Spin Master caught in political tumble
Toy maker grappling with disruptions from U.S.-China trade dispute
Toronto-based Spin Master Corp. say it is grappling with several layers of disruption caused by the trade dispute between the U.S. and China.
Benoit Gadbois, president of the toy company, said Wednesday that Spin Master has had to shift production, shipping schedules, warehousing and deal with changing demands from buyers as uncertainty continues on tariffs between the world’s two largest economies. He said changing rules about which items were subjected to tariffs “was disruptive to ours and the industry’s supply chain.”
The company said it was forced to rush in shipments from China to the U.S. to get them in before another round of tariffs, which put pressure on its supply chain and drove freight costs higher. It also found that warehouses for some of its retail customers were filling up while they tried to bring in inventory to avoid tariffs.

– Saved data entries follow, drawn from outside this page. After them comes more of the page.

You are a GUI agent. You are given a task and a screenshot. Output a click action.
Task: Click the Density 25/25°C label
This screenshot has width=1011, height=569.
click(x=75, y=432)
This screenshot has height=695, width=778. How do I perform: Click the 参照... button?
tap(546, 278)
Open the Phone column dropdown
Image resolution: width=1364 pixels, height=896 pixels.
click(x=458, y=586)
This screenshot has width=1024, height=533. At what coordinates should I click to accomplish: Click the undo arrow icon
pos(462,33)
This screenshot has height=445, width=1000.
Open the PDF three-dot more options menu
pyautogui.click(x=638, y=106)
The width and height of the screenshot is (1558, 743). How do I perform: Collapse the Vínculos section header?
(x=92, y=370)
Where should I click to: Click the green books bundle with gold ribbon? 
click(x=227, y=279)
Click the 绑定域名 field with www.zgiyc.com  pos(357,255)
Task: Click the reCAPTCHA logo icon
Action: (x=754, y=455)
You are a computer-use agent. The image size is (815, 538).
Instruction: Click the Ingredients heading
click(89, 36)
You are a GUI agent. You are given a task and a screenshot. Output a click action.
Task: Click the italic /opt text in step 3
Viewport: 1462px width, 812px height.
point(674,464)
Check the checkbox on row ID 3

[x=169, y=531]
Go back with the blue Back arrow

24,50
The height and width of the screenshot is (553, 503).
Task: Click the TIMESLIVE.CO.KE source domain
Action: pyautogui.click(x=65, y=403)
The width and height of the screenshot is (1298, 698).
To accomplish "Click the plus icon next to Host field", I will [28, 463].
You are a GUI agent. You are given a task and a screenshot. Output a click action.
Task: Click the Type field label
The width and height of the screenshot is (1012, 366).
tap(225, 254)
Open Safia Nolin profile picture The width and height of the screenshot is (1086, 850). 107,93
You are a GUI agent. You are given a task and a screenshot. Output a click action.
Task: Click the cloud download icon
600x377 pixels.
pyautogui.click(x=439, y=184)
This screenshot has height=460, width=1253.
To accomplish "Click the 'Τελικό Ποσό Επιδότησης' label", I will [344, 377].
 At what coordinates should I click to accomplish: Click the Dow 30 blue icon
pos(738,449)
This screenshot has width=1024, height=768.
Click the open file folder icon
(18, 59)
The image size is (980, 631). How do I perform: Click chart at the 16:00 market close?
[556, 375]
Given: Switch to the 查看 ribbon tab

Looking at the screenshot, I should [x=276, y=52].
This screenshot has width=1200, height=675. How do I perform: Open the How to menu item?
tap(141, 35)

The logistics crunch in the third quarter, which helped push about $40 million (U.S.) in shipments to the fourth quarter, came as the company also works toward a wider diversification push outside of China. The disruptions knocked down its adjusted net income to $93.2 million, or 90 cents per share, lower than the $129 million or $1.23 per share analysts were expecting, according to financial markets data firm Refinitiv.
Gadbois said the company expects to have less than half of its sourcing come from China by the end of next year, down from 70 per cent two years ago and more than 90 per cent when it went public in 2015.
“Our diversification program out of China accelerated this year due to the U.S.-China tariff dispute,” Gadbois said.
The trade disruptions are part of wider pressures Spin Master faces as the retail landscape continues to evolve rapidly. The company says it has also had to restructure its warehousing strategy to respond to more online orders that require just-intime shipping, while it is also moving more into direct marketing to customers.